* begin *
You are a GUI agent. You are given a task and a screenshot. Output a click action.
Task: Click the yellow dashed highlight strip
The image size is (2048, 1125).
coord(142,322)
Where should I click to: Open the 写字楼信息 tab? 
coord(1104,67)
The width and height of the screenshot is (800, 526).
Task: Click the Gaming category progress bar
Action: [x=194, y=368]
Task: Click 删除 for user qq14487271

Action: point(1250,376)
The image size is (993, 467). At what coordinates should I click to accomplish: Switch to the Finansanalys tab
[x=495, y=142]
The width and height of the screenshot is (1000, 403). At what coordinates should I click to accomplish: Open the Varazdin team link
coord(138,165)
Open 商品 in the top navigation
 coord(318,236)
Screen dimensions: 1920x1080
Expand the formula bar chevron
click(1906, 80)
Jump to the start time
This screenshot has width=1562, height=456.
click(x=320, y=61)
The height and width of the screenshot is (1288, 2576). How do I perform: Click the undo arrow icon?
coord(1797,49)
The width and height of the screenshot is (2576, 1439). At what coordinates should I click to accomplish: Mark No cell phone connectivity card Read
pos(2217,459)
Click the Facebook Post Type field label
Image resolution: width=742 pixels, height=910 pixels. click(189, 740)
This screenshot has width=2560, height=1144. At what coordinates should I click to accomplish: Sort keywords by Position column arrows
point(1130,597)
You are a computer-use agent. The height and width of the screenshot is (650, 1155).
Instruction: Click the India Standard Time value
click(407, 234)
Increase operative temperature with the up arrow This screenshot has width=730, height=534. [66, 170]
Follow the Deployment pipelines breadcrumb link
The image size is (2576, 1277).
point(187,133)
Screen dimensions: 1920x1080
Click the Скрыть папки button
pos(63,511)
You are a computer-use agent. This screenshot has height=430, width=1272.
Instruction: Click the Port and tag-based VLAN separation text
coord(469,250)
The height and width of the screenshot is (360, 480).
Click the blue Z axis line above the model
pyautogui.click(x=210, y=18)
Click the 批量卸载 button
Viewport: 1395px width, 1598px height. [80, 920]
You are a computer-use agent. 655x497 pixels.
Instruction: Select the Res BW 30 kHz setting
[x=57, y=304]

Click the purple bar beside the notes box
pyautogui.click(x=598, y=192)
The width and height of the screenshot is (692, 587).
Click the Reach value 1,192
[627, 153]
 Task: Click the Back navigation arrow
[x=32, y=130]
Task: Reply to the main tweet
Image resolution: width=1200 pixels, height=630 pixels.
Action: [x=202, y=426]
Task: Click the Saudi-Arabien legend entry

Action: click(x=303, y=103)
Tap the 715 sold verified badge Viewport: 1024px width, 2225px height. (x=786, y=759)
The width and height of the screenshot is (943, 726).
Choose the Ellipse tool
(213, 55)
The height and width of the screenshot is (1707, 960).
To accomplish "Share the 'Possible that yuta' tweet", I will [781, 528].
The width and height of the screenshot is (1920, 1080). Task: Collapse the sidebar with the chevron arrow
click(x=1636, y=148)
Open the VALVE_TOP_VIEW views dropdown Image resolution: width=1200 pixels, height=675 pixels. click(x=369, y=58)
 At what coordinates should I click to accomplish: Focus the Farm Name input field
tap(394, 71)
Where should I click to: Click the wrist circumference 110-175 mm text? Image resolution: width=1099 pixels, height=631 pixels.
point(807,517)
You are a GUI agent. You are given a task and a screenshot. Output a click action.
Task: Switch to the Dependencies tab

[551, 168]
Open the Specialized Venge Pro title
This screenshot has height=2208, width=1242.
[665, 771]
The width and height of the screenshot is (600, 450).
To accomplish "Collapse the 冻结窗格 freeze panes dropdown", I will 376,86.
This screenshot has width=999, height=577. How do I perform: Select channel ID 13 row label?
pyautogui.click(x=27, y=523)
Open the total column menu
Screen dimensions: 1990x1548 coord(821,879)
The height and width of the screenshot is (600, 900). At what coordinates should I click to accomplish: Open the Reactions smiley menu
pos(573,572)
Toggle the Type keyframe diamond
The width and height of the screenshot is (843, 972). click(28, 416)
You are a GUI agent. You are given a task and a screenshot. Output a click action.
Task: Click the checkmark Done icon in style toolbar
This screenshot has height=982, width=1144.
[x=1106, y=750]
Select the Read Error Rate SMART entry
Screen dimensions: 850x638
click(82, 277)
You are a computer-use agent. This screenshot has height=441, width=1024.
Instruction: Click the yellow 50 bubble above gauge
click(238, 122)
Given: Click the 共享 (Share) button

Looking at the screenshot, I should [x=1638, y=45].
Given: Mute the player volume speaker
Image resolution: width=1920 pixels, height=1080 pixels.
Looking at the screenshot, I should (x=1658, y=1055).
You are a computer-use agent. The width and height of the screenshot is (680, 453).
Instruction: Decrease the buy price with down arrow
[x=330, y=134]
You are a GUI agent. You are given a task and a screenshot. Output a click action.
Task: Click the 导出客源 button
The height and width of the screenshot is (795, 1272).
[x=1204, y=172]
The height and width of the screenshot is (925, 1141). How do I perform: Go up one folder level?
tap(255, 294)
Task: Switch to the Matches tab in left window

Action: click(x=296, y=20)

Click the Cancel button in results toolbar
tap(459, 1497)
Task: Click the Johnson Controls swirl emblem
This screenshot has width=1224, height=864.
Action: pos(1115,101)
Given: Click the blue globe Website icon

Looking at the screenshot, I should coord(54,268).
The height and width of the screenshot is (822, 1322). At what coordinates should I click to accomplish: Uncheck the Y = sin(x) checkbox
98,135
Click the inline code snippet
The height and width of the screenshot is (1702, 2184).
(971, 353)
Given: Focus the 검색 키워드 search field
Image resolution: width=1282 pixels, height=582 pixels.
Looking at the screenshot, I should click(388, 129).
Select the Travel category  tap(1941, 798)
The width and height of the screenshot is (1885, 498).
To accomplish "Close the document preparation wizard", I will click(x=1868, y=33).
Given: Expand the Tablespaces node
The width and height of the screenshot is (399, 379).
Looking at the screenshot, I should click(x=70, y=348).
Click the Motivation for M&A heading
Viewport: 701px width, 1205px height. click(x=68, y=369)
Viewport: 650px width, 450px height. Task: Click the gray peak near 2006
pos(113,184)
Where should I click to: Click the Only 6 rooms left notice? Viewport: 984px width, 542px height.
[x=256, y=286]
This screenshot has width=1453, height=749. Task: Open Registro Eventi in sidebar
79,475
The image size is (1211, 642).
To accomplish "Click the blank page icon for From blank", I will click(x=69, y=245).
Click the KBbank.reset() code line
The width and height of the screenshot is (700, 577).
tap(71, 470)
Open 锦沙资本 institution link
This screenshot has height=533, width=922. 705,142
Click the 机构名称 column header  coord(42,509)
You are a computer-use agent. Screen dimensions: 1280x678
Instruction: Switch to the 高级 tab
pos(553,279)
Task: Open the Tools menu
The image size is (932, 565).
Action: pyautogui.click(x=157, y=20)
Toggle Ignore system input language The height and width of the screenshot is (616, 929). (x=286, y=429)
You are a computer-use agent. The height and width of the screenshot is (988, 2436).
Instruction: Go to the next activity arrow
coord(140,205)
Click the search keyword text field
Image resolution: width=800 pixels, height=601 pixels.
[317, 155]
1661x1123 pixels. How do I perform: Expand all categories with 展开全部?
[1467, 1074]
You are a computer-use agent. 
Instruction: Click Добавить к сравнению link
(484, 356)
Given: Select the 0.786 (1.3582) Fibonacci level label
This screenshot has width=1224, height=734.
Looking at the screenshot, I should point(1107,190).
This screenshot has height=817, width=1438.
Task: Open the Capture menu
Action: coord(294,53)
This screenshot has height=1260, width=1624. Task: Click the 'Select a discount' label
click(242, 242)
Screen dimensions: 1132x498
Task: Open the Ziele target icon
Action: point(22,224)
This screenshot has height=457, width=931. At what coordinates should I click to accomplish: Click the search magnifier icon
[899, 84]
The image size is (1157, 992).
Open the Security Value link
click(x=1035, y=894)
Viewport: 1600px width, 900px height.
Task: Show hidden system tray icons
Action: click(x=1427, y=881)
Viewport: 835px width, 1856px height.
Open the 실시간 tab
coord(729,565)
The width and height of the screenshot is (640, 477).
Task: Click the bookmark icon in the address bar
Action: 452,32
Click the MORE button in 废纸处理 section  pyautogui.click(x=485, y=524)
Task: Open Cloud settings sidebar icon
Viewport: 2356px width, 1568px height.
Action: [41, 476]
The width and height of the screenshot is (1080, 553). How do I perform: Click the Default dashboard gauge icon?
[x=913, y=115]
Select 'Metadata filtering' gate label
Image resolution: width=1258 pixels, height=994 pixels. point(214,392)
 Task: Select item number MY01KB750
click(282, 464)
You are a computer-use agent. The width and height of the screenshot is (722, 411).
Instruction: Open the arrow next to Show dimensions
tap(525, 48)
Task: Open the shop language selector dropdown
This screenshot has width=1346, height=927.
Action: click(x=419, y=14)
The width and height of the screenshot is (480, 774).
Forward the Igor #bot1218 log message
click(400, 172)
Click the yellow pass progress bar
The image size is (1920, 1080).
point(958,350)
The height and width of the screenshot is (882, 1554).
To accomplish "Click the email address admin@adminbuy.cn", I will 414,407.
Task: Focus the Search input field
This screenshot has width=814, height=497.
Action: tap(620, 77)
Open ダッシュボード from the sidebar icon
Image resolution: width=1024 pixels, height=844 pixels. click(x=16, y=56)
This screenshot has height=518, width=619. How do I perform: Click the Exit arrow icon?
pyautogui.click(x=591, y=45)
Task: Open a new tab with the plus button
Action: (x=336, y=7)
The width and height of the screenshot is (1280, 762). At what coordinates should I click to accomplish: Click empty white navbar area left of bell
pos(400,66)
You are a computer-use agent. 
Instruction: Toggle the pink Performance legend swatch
* end *
[THE TASK]: Identify every line above that contains the word "next" and copy each one in full.

[COMPLETED EXERCISE]:
Instruction: Go to the next activity arrow
Instruction: Open the arrow next to Show dimensions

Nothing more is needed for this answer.